You may be interested in figuring out how many different experiments would be needed to test each of these plans one at a time against a control and against each different level of urea. Also consider that there are other nitrogen compounds that should be compared with urea; each should be applied in different amounts. Then there are other kinds of soil, other varieties of corn, other planting methods, other methods of applying the fertilizer, and other chemicals that may be as important as nitrogen for promoting healthy growth in the corn. Many of these variables would best be tested in combination with certain other variables. Therefore, the designs in some cases would be more complicated than in the above Plan C. For the most significant results, most of the experiments would be conducted all the way through to the mature stage of the crop. Therefore, the testing would need to be done outdoors in plots of land large enough to accommodate farm equipment.
Surely under these expanded conditions there would be enough "population" to make the results prove something! Well, perhaps not surely, but more so. And yet these methods would create other problems. Rarely would individual plants be measured in order to determine results. Instead, more gross measures, such as weighing the grain from each plot or weighing the grain and other plant matter, would be used. This would increase our confidence in the results in that they would not be affected so much by variations among individual plants as in Alice's small groups. Nevertheless, the different plots might vary as to quality of soil, drainage conditions, and the like, and so scientists have found that each "treatment" must be used over several smaller plots that are spread in a randomized pattern around an entire field. For example, instead of two larger plots, one experimental and one control, the experimental plot is divided into five smaller experimental plots (each given the same treatment) and the control plot is divided into five smaller control plots. These plots are distributed randomly throughout the entire field. As a consequence, we find that we are dealing with a small number of things (five plots) as in Alice's experiment with five corn plants. While this gives important improvements to the overall plan, it still shows somewhat the same problem of a small sample (small number of plots). As a consequence, the statistical treatment for such a study must be highly developed if you are to squeeze the most meaning out of the results.

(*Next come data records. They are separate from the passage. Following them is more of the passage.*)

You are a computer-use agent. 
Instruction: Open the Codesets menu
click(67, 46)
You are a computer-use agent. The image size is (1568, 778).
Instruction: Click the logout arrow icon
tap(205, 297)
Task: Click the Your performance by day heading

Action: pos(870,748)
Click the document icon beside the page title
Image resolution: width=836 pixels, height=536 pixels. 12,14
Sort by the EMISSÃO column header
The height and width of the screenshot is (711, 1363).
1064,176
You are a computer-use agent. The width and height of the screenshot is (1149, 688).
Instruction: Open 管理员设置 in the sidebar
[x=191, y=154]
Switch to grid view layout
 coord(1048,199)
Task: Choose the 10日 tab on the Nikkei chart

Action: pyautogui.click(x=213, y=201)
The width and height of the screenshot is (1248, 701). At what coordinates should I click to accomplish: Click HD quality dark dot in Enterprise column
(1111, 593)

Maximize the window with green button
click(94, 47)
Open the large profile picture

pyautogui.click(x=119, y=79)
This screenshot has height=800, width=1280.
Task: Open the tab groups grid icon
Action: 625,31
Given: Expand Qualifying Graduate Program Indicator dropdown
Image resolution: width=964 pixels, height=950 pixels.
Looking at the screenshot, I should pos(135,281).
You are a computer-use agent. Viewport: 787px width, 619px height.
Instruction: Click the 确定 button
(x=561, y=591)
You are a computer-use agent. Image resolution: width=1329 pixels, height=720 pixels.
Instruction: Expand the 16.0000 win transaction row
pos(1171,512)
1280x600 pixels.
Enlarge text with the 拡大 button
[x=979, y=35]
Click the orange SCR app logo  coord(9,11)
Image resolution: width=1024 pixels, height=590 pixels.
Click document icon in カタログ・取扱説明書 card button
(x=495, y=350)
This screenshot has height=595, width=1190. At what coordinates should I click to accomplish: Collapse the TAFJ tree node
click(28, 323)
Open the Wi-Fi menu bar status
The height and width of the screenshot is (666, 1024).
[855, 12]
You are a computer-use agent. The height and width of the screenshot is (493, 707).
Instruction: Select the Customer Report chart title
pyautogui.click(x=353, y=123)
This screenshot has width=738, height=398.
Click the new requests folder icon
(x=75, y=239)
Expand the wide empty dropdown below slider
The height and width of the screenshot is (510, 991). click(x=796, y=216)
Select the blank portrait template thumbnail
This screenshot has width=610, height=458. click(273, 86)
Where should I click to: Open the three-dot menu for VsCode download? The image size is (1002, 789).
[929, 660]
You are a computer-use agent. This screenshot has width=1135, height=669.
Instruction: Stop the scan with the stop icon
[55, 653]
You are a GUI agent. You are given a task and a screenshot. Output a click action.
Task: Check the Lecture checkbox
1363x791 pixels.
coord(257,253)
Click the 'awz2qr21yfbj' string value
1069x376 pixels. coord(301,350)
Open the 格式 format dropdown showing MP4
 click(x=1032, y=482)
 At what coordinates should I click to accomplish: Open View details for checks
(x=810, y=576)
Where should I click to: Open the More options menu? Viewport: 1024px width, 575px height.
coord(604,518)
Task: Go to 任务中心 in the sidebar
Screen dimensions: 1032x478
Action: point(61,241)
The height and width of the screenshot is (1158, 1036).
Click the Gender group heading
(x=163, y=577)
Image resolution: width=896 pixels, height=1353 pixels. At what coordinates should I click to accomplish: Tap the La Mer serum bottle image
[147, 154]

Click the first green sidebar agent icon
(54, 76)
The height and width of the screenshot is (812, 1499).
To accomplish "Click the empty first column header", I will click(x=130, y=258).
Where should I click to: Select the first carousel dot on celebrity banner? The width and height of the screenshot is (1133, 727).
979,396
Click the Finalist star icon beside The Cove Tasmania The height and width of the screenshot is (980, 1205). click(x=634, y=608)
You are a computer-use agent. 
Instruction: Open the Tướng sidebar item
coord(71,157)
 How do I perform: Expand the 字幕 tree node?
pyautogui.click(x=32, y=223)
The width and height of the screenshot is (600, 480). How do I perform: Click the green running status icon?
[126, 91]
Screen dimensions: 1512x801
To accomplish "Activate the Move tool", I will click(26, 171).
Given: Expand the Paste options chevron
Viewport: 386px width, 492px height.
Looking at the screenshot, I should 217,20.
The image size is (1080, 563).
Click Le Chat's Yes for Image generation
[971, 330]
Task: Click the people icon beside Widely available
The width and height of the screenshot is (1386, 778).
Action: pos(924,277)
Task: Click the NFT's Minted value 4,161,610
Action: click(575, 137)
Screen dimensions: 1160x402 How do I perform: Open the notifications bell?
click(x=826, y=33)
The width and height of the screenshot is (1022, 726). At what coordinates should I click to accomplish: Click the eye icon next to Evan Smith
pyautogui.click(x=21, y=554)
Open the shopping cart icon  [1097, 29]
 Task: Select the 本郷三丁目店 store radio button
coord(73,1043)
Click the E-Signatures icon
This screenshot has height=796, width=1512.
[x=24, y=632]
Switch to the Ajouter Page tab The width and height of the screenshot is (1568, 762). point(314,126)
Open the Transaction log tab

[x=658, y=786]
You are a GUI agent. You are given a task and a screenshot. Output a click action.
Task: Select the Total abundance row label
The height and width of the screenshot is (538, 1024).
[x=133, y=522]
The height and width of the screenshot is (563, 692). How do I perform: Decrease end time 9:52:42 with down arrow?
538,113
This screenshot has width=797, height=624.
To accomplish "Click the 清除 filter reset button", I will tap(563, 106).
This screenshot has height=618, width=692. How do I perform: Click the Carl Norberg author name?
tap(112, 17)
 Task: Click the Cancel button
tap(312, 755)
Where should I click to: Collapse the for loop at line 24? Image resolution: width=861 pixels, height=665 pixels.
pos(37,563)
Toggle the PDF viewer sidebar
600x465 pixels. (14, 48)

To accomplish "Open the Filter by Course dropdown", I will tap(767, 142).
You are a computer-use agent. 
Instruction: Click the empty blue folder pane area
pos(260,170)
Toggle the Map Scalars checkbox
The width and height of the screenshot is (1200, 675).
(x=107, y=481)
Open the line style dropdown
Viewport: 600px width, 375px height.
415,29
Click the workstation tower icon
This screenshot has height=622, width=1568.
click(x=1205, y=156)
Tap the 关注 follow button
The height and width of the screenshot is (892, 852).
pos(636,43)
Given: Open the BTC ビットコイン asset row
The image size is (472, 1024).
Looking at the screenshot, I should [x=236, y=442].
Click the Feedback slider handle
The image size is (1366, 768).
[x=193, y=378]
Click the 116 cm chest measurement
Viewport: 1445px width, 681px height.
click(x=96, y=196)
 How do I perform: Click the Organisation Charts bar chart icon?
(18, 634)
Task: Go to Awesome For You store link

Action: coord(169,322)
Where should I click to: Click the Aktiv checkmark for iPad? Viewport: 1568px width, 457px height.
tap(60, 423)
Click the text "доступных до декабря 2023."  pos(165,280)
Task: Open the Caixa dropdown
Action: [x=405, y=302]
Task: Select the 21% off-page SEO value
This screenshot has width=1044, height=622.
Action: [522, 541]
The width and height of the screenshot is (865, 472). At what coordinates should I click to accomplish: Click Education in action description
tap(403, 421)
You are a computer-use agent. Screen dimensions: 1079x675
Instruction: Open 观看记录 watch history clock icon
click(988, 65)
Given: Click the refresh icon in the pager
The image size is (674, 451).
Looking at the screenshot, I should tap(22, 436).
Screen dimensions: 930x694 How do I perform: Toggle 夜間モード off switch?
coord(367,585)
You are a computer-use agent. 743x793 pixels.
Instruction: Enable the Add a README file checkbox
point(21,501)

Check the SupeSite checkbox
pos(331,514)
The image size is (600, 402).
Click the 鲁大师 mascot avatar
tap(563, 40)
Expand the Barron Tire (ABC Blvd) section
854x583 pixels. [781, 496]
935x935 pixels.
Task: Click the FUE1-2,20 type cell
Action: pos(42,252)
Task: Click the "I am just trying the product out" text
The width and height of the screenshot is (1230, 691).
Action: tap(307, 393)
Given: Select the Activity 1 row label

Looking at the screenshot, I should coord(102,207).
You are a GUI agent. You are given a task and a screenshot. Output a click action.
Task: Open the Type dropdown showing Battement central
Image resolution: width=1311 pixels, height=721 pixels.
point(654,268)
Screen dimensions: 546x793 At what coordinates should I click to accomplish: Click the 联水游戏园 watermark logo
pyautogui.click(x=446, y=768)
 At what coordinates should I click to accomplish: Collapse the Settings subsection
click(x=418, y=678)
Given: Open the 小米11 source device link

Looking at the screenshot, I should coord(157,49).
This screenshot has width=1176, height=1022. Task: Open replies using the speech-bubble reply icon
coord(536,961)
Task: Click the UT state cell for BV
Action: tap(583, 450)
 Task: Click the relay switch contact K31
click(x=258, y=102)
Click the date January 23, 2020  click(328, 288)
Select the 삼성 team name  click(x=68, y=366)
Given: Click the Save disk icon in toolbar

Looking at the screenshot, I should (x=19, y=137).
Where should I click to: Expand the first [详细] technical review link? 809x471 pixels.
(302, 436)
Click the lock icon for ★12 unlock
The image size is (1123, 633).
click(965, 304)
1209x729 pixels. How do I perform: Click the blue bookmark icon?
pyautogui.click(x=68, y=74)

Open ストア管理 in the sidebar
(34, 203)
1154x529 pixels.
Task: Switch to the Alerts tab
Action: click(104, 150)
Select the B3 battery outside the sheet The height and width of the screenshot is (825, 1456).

All said and done, there is still uncertainty about the evaluation or results as there is elsewhere in scientific method. We must not be disheartened about this uncertainty, however. Unfortunately, many people have been oversold on science and its powers for finding out the "truth" about things. Others have shown disappointment over the way science has not been able to solve more problems. It is important to understand that scientific methods are the best that have been found so far for learning about many things, and that they are superior to ordinary, everyday, "commonsense" methods. That's why scientific methods are called "scientific"—they are better than unscientific methods. Yet, by comparison, humankind has been working with scientific methods only a short time. Not all kinds of human problems can be solved by using scientific kinds of knowledge, but those problems that might be solved by scientific methods seem to be limitless. Nevertheless, in spite of the uncertainty of science and the limited speed with which scientists can move into new areas, we must use scientific methods to find out all we can about the world and the people and things in it. Even with its uncertainty, it is still the best we have for trying to resolve many of the problems of humankind.